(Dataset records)
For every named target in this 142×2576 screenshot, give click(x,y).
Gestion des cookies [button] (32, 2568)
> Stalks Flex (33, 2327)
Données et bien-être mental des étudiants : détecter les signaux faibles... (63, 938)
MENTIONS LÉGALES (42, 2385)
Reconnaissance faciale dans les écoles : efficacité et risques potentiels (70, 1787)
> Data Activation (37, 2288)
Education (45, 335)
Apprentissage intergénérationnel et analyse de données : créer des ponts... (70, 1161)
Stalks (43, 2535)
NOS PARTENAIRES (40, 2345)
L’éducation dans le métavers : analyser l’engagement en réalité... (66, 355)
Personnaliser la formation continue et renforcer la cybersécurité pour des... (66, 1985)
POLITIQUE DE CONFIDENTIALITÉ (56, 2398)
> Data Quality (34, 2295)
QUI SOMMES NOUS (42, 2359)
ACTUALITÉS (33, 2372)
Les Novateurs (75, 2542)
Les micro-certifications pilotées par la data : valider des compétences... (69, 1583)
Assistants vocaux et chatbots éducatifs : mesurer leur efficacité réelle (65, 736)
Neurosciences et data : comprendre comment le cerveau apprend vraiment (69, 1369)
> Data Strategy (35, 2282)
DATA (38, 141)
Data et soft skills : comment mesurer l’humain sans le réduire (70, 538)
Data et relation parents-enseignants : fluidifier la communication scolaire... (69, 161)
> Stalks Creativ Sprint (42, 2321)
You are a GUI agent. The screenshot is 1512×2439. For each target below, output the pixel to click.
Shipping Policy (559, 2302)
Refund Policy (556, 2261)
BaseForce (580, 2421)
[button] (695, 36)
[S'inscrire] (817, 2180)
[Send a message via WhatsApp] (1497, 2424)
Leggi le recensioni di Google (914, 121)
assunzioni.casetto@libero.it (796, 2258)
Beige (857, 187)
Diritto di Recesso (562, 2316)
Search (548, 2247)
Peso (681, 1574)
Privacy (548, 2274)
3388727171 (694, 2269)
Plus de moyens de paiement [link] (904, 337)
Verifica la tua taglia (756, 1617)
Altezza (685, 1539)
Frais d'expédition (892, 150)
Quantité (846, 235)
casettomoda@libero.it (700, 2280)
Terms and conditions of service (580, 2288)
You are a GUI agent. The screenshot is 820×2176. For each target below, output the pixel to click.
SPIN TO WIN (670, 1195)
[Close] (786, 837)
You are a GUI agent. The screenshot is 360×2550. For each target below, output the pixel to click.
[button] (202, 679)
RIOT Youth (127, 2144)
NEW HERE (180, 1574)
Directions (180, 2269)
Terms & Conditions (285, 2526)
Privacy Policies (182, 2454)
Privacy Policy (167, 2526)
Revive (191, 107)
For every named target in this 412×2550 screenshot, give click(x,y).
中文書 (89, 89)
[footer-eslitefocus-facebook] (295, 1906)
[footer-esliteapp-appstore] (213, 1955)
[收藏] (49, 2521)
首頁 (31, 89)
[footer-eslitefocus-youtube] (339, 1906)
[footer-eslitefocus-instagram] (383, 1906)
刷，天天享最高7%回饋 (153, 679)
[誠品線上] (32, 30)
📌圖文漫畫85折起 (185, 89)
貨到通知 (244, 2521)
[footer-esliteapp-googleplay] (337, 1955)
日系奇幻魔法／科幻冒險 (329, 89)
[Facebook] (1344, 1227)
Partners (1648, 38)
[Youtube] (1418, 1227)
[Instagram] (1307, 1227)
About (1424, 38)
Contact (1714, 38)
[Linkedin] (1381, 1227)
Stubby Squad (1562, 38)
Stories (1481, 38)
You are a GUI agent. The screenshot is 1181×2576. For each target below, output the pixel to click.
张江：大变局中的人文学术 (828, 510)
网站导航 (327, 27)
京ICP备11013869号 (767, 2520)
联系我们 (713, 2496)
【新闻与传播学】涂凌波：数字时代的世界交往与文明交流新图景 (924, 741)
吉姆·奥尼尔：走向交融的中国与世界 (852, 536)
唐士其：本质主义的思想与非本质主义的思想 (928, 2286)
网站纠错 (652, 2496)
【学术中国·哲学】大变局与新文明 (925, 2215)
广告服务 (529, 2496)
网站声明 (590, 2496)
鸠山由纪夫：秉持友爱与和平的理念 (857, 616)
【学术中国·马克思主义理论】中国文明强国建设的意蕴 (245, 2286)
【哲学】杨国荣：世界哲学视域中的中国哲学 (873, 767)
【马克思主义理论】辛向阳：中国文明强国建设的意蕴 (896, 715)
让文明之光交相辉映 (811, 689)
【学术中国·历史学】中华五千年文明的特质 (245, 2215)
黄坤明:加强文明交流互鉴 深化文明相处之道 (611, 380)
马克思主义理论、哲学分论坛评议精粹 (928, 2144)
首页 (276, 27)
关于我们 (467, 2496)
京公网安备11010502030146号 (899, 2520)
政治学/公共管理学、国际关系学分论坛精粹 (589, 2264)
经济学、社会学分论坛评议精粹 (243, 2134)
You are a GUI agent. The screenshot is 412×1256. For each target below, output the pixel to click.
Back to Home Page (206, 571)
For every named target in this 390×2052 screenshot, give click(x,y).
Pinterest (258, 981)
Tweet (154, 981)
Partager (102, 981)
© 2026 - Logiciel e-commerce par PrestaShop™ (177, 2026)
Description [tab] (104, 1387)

YOUR ASSIGNMENT: Count each line above in which the string "efficacité" appears, then state only the total.

RESULT OF THIS TASK: 2